• _INPUT DATA_
=== Begin Enclosure ===

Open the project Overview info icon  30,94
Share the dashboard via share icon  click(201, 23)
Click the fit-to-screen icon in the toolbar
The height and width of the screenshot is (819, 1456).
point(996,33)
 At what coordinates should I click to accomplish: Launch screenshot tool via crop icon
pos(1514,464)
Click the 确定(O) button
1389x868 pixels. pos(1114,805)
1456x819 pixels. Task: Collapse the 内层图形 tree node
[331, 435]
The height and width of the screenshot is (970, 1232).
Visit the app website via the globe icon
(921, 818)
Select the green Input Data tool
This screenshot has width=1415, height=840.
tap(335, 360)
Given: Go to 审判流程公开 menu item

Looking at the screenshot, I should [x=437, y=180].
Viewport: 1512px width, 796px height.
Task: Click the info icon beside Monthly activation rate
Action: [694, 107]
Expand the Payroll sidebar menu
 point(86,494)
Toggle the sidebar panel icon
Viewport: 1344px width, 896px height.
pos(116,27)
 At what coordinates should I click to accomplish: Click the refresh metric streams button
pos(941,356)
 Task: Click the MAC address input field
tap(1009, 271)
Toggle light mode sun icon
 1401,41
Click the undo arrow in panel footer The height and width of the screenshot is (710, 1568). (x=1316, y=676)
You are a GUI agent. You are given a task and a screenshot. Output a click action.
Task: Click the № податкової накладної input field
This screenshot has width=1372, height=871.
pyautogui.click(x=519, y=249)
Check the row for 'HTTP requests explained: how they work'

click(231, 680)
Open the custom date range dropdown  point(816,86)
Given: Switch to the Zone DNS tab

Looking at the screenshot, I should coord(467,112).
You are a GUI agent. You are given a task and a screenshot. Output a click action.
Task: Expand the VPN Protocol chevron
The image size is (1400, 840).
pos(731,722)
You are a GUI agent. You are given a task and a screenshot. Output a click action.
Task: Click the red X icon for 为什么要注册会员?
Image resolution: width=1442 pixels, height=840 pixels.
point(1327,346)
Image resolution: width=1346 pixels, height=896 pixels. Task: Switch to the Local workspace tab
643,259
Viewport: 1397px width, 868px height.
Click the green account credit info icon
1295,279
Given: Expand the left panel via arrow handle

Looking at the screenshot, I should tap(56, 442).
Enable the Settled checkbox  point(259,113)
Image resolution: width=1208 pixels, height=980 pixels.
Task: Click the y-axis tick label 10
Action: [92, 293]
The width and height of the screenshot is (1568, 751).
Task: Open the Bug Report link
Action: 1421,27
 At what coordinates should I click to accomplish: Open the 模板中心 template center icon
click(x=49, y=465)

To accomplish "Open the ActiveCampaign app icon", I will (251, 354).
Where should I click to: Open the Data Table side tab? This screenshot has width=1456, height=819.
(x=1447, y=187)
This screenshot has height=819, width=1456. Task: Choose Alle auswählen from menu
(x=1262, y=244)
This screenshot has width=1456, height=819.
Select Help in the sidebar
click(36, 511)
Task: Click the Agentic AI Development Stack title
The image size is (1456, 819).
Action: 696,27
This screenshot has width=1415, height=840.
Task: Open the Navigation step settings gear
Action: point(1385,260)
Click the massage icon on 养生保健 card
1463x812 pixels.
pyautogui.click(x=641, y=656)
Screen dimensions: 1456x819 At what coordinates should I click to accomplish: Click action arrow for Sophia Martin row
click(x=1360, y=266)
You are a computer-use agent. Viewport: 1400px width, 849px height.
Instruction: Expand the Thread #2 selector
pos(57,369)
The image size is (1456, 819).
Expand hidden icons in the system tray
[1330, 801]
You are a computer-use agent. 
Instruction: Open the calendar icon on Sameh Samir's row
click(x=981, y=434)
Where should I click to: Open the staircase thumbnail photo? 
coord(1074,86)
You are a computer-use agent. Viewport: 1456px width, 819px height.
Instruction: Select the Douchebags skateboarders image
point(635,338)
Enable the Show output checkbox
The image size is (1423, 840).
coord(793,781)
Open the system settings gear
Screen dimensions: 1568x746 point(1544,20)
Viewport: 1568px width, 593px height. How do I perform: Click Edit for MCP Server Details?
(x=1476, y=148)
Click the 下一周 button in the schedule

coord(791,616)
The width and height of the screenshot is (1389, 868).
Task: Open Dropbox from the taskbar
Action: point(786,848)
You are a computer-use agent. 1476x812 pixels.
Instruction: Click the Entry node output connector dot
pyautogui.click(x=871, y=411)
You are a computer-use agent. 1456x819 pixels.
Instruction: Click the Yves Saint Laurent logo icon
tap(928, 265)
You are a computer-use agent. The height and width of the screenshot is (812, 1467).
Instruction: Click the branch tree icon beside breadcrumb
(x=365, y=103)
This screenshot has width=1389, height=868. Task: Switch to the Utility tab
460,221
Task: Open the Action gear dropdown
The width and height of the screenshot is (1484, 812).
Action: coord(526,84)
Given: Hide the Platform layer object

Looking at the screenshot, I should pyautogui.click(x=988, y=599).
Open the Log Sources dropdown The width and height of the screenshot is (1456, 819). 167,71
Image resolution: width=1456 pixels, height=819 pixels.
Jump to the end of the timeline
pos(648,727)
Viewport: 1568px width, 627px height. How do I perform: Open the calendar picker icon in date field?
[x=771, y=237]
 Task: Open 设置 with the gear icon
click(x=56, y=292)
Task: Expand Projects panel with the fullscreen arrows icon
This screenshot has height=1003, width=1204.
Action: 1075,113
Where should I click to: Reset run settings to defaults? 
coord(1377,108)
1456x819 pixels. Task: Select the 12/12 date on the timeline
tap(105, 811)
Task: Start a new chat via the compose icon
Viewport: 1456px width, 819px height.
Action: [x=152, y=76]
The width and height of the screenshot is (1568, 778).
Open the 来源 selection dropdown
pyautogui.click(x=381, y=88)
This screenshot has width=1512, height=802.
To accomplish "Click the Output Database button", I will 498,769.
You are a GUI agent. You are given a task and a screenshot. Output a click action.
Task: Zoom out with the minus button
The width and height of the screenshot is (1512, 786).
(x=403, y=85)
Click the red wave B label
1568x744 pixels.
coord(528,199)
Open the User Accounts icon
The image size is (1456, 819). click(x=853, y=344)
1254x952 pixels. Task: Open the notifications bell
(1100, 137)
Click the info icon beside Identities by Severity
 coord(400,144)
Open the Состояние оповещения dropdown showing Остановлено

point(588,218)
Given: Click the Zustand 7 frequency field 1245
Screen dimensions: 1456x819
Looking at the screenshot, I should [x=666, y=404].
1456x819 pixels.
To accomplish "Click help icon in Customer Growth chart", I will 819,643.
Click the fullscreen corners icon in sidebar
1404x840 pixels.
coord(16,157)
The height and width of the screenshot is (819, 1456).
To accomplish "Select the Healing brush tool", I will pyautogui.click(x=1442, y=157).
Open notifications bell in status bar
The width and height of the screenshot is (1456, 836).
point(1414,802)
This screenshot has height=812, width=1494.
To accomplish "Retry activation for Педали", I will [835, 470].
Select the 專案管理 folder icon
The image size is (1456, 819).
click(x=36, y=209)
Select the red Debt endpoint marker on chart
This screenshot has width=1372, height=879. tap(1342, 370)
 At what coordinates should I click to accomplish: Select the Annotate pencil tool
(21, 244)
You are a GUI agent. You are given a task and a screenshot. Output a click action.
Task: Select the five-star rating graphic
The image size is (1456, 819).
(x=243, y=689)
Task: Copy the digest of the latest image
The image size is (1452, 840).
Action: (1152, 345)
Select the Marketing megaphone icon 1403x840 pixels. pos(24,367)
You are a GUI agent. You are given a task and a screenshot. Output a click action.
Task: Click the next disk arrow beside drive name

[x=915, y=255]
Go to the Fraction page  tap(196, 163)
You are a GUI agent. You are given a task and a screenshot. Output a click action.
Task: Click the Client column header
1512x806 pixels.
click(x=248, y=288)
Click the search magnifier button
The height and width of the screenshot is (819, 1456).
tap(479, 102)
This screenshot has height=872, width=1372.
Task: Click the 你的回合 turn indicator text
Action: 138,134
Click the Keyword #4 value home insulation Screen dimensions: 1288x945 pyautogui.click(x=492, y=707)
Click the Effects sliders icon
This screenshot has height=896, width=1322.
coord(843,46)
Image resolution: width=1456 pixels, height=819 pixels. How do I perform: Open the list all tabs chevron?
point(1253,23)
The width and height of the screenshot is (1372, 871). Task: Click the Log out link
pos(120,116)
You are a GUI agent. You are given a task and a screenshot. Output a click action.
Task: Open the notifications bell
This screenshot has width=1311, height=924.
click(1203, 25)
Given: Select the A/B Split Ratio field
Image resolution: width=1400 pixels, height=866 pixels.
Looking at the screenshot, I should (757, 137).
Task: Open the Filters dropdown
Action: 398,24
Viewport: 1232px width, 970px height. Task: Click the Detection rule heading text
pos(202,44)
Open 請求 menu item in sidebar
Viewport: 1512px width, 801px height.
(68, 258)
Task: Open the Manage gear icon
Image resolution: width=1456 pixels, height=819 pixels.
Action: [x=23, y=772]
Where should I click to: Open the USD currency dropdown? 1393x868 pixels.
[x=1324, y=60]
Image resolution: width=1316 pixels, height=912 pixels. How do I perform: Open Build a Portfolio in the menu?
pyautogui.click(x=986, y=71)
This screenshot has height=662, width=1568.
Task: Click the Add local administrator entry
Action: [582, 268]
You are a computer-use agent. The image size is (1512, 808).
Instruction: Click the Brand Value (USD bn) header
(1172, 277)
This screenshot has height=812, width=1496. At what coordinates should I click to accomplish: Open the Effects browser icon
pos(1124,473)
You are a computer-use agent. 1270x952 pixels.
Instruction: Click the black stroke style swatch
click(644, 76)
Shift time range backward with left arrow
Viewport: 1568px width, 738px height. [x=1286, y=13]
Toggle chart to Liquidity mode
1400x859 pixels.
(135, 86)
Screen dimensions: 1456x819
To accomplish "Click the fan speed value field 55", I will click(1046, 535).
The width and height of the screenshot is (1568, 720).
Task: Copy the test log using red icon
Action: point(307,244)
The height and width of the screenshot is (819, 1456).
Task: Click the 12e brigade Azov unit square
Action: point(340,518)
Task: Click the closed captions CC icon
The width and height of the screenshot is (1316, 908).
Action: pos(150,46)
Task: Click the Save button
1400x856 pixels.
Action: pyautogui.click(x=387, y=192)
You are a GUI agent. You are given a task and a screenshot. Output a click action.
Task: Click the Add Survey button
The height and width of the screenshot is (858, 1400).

=== End Enclosure ===

Only the lines that hold the word "fullscreen" are wanted; each should be pulled from the records.

• _TASK RESPONSE_
Task: Expand Projects panel with the fullscreen arrows icon
Click the fullscreen corners icon in sidebar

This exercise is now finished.